→ Direction 1: In one to three sentences, explain why the article on Alice Glaston says only that she may have been hanged.
→ Direction 2: From the article on Alice Glaston, return the stretch from "11-year old English" through "open to interpretation.", copied word for word.

- Born: c. 1533 Little Wenlock, Shropshire, England
- Died: 1544 (aged 11) Much Wenlock, Shropshire, England

= Alice Glaston =

11-year old English girl executed in 1546

Alice Glaston (c. 1533 – 1544) was an 11-year-old English girl from Little Wenlock who may have been hanged in Much Wenlock, Shropshire, England, under the reign of Henry VIII. The evidence surrounding how Alice met her death is provided from a single source and open to interpretation.

The Cambrian Journal dated 1861 provides a transcription of local parish registers written by the vicar of Much Wenlock, Sir Thomas Butler in the 1500's. This text includes a list of burials with dates, grouped by year, including the following written in the year 1544: "Here was buried John Dod of the parish of Little Wenlock, who was hanged here, as also Alice Glaston, 11 yrs of age, of the parish of Little Wenlock, and Wm. Harper, a tailor."

→ Data excerpt:

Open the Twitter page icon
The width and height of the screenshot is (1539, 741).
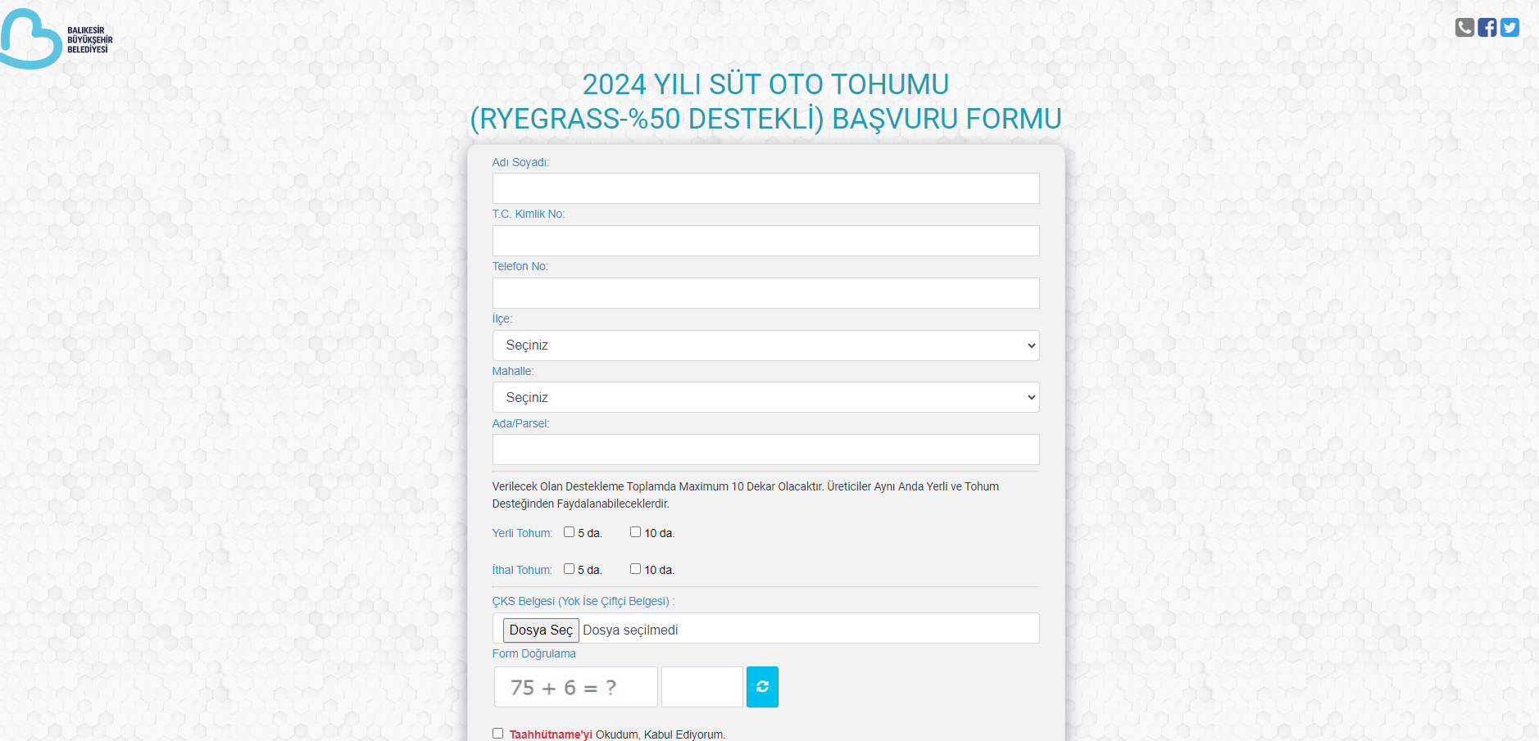pyautogui.click(x=1509, y=28)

→ Response 1: According to the article, the evidence about how Alice met her death comes from a single source and is open to interpretation. That source is an 1861 transcription of the Much Wenlock parish registers. Its 1544 burial entry records that John Dod "was hanged here, as also Alice Glaston."

→ Response 2:
11-year old English girl executed in 1546

Alice Glaston (c. 1533 – 1544) was an 11-year-old English girl from Little Wenlock who may have been hanged in Much Wenlock, Shropshire, England, under the reign of Henry VIII. The evidence surrounding how Alice met her death is provided from a single source and open to interpretation.